# START OF Materials provided

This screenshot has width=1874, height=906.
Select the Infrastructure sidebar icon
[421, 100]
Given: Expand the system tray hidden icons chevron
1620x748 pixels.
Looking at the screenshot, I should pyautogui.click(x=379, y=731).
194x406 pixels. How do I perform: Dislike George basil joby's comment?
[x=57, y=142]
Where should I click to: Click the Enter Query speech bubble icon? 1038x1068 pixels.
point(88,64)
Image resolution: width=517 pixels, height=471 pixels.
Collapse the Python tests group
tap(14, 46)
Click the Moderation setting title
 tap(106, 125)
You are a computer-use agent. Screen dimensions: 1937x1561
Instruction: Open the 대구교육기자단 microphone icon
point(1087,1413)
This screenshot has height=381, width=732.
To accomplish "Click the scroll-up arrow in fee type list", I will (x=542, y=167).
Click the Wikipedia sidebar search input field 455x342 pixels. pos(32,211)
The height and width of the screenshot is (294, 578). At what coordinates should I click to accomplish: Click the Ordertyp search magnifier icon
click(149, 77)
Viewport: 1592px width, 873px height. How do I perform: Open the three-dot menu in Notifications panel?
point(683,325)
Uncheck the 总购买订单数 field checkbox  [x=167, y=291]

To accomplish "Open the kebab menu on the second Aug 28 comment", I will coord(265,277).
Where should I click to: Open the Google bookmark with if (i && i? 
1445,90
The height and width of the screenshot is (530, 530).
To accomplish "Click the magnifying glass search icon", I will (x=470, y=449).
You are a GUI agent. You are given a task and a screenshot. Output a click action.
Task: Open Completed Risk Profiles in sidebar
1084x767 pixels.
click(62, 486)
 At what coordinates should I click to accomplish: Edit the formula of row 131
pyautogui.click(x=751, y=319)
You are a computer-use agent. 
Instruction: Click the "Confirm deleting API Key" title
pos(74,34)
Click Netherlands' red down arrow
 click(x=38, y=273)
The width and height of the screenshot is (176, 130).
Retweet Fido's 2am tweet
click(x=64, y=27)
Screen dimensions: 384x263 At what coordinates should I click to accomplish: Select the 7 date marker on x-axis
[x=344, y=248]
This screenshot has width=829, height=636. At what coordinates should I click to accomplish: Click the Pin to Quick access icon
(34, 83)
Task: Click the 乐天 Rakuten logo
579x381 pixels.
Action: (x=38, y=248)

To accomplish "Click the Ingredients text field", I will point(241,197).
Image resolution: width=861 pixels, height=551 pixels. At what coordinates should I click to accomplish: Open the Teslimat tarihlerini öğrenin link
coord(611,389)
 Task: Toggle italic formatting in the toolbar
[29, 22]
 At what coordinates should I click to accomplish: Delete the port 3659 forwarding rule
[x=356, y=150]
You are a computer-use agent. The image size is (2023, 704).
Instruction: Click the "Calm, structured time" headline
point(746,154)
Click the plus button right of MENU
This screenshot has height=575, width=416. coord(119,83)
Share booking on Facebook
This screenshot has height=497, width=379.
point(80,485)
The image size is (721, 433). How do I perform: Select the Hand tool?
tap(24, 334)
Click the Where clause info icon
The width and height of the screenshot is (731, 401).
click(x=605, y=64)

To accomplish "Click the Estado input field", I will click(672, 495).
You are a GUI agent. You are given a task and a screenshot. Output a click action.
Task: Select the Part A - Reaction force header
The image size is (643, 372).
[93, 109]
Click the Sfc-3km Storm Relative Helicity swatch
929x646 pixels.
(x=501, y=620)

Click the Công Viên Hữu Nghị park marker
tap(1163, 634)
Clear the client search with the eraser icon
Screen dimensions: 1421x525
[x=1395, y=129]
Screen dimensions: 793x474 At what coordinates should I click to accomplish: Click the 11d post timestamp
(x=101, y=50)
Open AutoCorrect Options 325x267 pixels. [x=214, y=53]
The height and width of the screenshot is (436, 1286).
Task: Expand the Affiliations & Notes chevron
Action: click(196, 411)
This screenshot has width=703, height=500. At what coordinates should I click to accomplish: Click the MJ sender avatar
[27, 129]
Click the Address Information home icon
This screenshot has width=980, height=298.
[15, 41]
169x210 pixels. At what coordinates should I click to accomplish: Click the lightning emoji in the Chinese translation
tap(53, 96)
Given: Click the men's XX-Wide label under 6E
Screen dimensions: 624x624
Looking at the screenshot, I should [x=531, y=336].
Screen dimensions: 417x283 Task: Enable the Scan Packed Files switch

# END OF Materials provided

**Stated goal**
Turn the records into a numbered list, one line per item with blank lines omitted, starting at the line containing "Viewport: 1592px width, 873px" and ending with the line containing "click(x=64, y=27)".

**Output below**
1. Viewport: 1592px width, 873px height. How do I perform: Open the three-dot menu in Notifications panel?
2. point(683,325)
3. Uncheck the 总购买订单数 field checkbox  [x=167, y=291]
4. To accomplish "Open the kebab menu on the second Aug 28 comment", I will coord(265,277).
5. Where should I click to: Open the Google bookmark with if (i && i? 
6. 1445,90
7. The height and width of the screenshot is (530, 530).
8. To accomplish "Click the magnifying glass search icon", I will (x=470, y=449).
9. You are a GUI agent. You are given a task and a screenshot. Output a click action.
10. Task: Open Completed Risk Profiles in sidebar
11. 1084x767 pixels.
12. click(62, 486)
13.  At what coordinates should I click to accomplish: Edit the formula of row 131
14. pyautogui.click(x=751, y=319)
15. You are a computer-use agent. 
16. Instruction: Click the "Confirm deleting API Key" title
17. pos(74,34)
18. Click Netherlands' red down arrow
19.  click(x=38, y=273)
20. The width and height of the screenshot is (176, 130).
21. Retweet Fido's 2am tweet
22. click(x=64, y=27)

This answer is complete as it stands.